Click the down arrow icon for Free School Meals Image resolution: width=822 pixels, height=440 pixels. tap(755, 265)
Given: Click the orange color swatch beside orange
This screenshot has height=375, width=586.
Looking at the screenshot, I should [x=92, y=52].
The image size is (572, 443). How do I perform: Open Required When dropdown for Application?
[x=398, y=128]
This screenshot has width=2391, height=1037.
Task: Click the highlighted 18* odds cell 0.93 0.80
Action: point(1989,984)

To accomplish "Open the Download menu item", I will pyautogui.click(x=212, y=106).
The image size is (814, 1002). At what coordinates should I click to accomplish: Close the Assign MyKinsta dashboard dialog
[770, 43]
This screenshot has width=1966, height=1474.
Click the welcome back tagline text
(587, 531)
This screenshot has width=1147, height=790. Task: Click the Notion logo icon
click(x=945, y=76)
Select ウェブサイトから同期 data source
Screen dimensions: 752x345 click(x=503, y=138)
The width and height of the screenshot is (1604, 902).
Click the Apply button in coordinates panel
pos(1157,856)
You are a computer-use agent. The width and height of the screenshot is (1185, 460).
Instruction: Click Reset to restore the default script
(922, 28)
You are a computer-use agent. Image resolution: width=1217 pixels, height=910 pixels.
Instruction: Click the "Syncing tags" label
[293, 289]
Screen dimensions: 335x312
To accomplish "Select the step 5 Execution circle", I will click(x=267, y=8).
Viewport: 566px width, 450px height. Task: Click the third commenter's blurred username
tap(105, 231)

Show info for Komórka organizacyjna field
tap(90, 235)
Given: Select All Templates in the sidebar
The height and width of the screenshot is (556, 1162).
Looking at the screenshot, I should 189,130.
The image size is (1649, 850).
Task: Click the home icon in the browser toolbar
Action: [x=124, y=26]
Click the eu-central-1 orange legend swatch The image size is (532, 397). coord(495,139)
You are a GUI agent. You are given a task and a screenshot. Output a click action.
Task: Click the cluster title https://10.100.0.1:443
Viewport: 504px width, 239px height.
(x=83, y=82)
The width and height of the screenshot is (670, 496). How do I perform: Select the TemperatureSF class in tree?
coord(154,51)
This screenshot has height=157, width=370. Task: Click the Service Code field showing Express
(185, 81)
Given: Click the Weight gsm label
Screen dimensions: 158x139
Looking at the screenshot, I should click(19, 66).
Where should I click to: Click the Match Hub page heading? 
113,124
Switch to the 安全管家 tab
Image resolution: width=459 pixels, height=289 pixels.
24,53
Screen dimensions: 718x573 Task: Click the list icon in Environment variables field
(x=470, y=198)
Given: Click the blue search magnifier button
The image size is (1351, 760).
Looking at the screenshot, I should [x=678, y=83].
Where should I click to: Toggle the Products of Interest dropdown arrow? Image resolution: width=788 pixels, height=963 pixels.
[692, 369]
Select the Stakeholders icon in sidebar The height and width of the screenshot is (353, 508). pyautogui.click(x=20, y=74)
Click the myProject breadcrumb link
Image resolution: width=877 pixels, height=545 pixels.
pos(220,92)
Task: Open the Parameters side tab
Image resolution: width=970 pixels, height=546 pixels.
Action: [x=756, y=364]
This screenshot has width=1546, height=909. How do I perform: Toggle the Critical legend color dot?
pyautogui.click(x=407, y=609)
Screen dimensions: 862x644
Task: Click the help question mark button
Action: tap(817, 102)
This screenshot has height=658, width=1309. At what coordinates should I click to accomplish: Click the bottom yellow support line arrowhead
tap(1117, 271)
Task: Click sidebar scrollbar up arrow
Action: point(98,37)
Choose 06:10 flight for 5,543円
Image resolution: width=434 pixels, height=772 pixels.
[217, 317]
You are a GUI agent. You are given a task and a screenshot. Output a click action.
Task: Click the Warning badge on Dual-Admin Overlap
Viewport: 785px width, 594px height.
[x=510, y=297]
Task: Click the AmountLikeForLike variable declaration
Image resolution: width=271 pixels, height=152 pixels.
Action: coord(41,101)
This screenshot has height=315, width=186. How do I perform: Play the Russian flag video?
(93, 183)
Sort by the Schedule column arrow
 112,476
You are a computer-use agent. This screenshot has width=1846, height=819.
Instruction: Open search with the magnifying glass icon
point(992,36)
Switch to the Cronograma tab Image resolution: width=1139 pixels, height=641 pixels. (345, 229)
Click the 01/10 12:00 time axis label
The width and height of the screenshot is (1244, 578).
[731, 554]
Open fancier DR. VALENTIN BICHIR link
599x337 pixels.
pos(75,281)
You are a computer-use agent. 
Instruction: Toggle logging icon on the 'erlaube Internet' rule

## YOUR OBJECTIVE
Pull out every line in the entries above that contains the word "dropdown". Case matters.

## ANSWER TO THIS PROBLEM
The image size is (572, 443). How do I perform: Open Required When dropdown for Application?
Where should I click to: Toggle the Products of Interest dropdown arrow? Image resolution: width=788 pixels, height=963 pixels.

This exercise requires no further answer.